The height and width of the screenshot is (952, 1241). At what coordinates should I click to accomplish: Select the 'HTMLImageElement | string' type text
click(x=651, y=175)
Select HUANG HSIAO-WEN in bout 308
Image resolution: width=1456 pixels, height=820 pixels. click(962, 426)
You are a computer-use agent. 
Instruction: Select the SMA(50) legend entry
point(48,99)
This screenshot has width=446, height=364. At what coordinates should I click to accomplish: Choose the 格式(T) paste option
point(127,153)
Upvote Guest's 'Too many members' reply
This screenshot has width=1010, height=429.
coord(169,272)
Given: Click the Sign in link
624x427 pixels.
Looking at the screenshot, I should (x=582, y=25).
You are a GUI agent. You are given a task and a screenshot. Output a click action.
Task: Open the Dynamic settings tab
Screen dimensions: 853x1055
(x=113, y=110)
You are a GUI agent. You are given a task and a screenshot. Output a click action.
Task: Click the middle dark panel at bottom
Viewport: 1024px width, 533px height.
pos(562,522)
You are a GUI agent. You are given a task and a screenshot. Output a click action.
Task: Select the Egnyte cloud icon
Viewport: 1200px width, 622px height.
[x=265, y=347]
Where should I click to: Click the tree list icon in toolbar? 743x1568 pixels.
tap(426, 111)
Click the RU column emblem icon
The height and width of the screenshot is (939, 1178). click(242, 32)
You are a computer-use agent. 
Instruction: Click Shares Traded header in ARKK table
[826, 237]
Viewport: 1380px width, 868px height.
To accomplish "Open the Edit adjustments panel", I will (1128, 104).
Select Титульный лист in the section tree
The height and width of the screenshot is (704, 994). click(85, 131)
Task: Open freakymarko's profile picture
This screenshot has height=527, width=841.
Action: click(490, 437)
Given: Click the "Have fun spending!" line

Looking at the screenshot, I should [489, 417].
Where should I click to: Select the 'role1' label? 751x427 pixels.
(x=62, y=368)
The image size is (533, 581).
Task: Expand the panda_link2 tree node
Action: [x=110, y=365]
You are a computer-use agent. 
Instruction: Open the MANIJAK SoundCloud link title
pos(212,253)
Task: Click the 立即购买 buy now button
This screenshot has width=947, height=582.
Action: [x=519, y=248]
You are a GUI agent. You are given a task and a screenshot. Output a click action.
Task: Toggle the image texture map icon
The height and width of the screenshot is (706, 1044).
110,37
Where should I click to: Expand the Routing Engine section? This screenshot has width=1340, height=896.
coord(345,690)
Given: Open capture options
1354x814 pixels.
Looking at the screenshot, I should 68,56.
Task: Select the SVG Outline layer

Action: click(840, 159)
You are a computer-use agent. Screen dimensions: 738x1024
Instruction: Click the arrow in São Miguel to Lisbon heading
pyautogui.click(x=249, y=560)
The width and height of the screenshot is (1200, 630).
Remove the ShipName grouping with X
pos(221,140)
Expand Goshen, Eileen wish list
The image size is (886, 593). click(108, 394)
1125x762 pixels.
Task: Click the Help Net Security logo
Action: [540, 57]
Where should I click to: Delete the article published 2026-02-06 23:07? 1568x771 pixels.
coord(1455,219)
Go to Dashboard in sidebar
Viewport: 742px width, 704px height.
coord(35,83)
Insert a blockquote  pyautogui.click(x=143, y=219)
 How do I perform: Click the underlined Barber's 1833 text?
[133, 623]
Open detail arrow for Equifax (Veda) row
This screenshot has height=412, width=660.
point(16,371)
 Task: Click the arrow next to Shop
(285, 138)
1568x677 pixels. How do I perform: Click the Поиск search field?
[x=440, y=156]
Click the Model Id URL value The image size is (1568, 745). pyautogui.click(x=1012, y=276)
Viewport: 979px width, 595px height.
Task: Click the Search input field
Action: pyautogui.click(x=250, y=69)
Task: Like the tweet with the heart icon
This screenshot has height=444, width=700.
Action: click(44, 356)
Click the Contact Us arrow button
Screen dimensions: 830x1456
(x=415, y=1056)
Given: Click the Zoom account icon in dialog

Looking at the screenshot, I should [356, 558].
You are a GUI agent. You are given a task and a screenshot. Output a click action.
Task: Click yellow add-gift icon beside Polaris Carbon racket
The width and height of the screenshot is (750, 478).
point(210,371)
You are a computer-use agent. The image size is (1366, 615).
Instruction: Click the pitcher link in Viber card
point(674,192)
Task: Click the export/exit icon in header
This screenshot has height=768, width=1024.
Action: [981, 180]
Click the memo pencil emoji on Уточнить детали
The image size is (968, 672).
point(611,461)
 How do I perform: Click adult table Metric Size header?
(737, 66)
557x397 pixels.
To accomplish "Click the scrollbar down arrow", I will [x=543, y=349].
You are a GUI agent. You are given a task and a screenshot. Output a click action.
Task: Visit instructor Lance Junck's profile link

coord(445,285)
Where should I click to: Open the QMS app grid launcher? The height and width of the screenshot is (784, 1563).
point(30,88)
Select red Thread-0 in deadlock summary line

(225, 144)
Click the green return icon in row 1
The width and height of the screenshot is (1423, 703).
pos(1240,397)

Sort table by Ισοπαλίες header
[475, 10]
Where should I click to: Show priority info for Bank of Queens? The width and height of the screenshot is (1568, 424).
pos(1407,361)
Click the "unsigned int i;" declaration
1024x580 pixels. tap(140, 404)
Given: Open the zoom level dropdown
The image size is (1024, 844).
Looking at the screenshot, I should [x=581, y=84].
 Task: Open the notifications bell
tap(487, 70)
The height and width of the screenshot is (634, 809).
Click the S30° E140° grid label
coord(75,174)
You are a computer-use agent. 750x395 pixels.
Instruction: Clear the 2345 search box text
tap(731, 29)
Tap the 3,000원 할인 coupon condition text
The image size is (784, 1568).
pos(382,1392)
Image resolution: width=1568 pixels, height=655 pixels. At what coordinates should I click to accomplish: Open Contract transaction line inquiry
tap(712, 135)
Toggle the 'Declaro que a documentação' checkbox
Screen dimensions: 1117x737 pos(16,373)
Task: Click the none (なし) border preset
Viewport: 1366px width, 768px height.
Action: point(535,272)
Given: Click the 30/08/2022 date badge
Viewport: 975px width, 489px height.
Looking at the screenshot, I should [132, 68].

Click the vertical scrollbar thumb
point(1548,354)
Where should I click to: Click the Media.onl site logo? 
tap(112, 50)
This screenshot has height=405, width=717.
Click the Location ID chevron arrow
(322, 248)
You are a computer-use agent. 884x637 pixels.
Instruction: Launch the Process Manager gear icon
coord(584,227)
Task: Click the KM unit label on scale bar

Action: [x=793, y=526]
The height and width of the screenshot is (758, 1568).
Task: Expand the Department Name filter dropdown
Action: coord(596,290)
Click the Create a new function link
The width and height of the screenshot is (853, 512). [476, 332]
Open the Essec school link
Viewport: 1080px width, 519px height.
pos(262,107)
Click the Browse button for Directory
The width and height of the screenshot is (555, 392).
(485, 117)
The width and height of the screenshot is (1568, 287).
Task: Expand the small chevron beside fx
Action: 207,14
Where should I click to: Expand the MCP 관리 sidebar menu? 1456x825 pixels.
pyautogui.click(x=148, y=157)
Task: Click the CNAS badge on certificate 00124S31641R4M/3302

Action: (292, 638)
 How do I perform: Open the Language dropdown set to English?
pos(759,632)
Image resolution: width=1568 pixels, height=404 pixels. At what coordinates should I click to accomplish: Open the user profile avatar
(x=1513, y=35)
• • •
Activity:
Give back the whole listing exactly.

Result of this task:
The height and width of the screenshot is (952, 1241). At what coordinates should I click to accomplish: Select the 'HTMLImageElement | string' type text
click(x=651, y=175)
Select HUANG HSIAO-WEN in bout 308
Image resolution: width=1456 pixels, height=820 pixels. click(962, 426)
You are a computer-use agent. 
Instruction: Select the SMA(50) legend entry
point(48,99)
This screenshot has width=446, height=364. At what coordinates should I click to accomplish: Choose the 格式(T) paste option
point(127,153)
Upvote Guest's 'Too many members' reply
This screenshot has width=1010, height=429.
coord(169,272)
Given: Click the Sign in link
624x427 pixels.
Looking at the screenshot, I should (x=582, y=25).
You are a GUI agent. You are given a task and a screenshot. Output a click action.
Task: Open the Dynamic settings tab
Screen dimensions: 853x1055
(x=113, y=110)
You are a GUI agent. You are given a task and a screenshot. Output a click action.
Task: Click the middle dark panel at bottom
Viewport: 1024px width, 533px height.
pos(562,522)
You are a GUI agent. You are given a task and a screenshot. Output a click action.
Task: Select the Egnyte cloud icon
Viewport: 1200px width, 622px height.
[x=265, y=347]
Where should I click to: Click the tree list icon in toolbar? 743x1568 pixels.
tap(426, 111)
Click the RU column emblem icon
The height and width of the screenshot is (939, 1178). click(242, 32)
You are a computer-use agent. 
Instruction: Click Shares Traded header in ARKK table
[826, 237]
Viewport: 1380px width, 868px height.
To accomplish "Open the Edit adjustments panel", I will (1128, 104).
Select Титульный лист in the section tree
The height and width of the screenshot is (704, 994). click(85, 131)
Task: Open freakymarko's profile picture
This screenshot has height=527, width=841.
Action: click(490, 437)
Given: Click the "Have fun spending!" line

Looking at the screenshot, I should [489, 417].
Where should I click to: Select the 'role1' label? 751x427 pixels.
(x=62, y=368)
The image size is (533, 581).
Task: Expand the panda_link2 tree node
Action: [x=110, y=365]
You are a computer-use agent. 
Instruction: Open the MANIJAK SoundCloud link title
pos(212,253)
Task: Click the 立即购买 buy now button
This screenshot has width=947, height=582.
Action: [x=519, y=248]
You are a GUI agent. You are given a task and a screenshot. Output a click action.
Task: Toggle the image texture map icon
The height and width of the screenshot is (706, 1044).
110,37
Where should I click to: Expand the Routing Engine section? This screenshot has width=1340, height=896.
coord(345,690)
Given: Open capture options
1354x814 pixels.
Looking at the screenshot, I should 68,56.
Task: Select the SVG Outline layer

Action: click(840, 159)
You are a computer-use agent. Screen dimensions: 738x1024
Instruction: Click the arrow in São Miguel to Lisbon heading
pyautogui.click(x=249, y=560)
The width and height of the screenshot is (1200, 630).
Remove the ShipName grouping with X
pos(221,140)
Expand Goshen, Eileen wish list
The image size is (886, 593). click(108, 394)
1125x762 pixels.
Task: Click the Help Net Security logo
Action: [540, 57]
Where should I click to: Delete the article published 2026-02-06 23:07? 1568x771 pixels.
coord(1455,219)
Go to Dashboard in sidebar
Viewport: 742px width, 704px height.
coord(35,83)
Insert a blockquote  pyautogui.click(x=143, y=219)
 How do I perform: Click the underlined Barber's 1833 text?
[133, 623]
Open detail arrow for Equifax (Veda) row
This screenshot has height=412, width=660.
point(16,371)
 Task: Click the arrow next to Shop
(285, 138)
1568x677 pixels. How do I perform: Click the Поиск search field?
[x=440, y=156]
Click the Model Id URL value The image size is (1568, 745). pyautogui.click(x=1012, y=276)
Viewport: 979px width, 595px height.
Task: Click the Search input field
Action: pyautogui.click(x=250, y=69)
Task: Like the tweet with the heart icon
This screenshot has height=444, width=700.
Action: click(44, 356)
Click the Contact Us arrow button
Screen dimensions: 830x1456
(x=415, y=1056)
Given: Click the Zoom account icon in dialog

Looking at the screenshot, I should [356, 558].
You are a GUI agent. You are given a task and a screenshot. Output a click action.
Task: Click yellow add-gift icon beside Polaris Carbon racket
The width and height of the screenshot is (750, 478).
point(210,371)
You are a computer-use agent. The image size is (1366, 615).
Instruction: Click the pitcher link in Viber card
point(674,192)
Task: Click the export/exit icon in header
This screenshot has height=768, width=1024.
Action: [981, 180]
Click the memo pencil emoji on Уточнить детали
The image size is (968, 672).
point(611,461)
 How do I perform: Click adult table Metric Size header?
(737, 66)
557x397 pixels.
To accomplish "Click the scrollbar down arrow", I will [x=543, y=349].
You are a GUI agent. You are given a task and a screenshot. Output a click action.
Task: Visit instructor Lance Junck's profile link

coord(445,285)
Where should I click to: Open the QMS app grid launcher? The height and width of the screenshot is (784, 1563).
point(30,88)
Select red Thread-0 in deadlock summary line

(225, 144)
Click the green return icon in row 1
The width and height of the screenshot is (1423, 703).
pos(1240,397)

Sort table by Ισοπαλίες header
[475, 10]
Where should I click to: Show priority info for Bank of Queens? The width and height of the screenshot is (1568, 424).
pos(1407,361)
Click the "unsigned int i;" declaration
1024x580 pixels. tap(140, 404)
Given: Open the zoom level dropdown
The image size is (1024, 844).
Looking at the screenshot, I should [x=581, y=84].
 Task: Open the notifications bell
tap(487, 70)
The height and width of the screenshot is (634, 809).
Click the S30° E140° grid label
coord(75,174)
You are a computer-use agent. 750x395 pixels.
Instruction: Clear the 2345 search box text
tap(731, 29)
Tap the 3,000원 할인 coupon condition text
The image size is (784, 1568).
pos(382,1392)
Image resolution: width=1568 pixels, height=655 pixels. At what coordinates should I click to accomplish: Open Contract transaction line inquiry
tap(712, 135)
Toggle the 'Declaro que a documentação' checkbox
Screen dimensions: 1117x737 pos(16,373)
Task: Click the none (なし) border preset
Viewport: 1366px width, 768px height.
Action: point(535,272)
Given: Click the 30/08/2022 date badge
Viewport: 975px width, 489px height.
Looking at the screenshot, I should [132, 68].

Click the vertical scrollbar thumb
point(1548,354)
Where should I click to: Click the Media.onl site logo? 
tap(112, 50)
This screenshot has height=405, width=717.
Click the Location ID chevron arrow
(322, 248)
You are a computer-use agent. 884x637 pixels.
Instruction: Launch the Process Manager gear icon
coord(584,227)
Task: Click the KM unit label on scale bar

Action: [x=793, y=526]
The height and width of the screenshot is (758, 1568).
Task: Expand the Department Name filter dropdown
Action: coord(596,290)
Click the Create a new function link
The width and height of the screenshot is (853, 512). [476, 332]
Open the Essec school link
Viewport: 1080px width, 519px height.
pos(262,107)
Click the Browse button for Directory
The width and height of the screenshot is (555, 392).
(485, 117)
The width and height of the screenshot is (1568, 287).
Task: Expand the small chevron beside fx
Action: 207,14
Where should I click to: Expand the MCP 관리 sidebar menu? 1456x825 pixels.
pyautogui.click(x=148, y=157)
Task: Click the CNAS badge on certificate 00124S31641R4M/3302

Action: (292, 638)
 How do I perform: Open the Language dropdown set to English?
pos(759,632)
Image resolution: width=1568 pixels, height=404 pixels. At what coordinates should I click to accomplish: Open the user profile avatar
(x=1513, y=35)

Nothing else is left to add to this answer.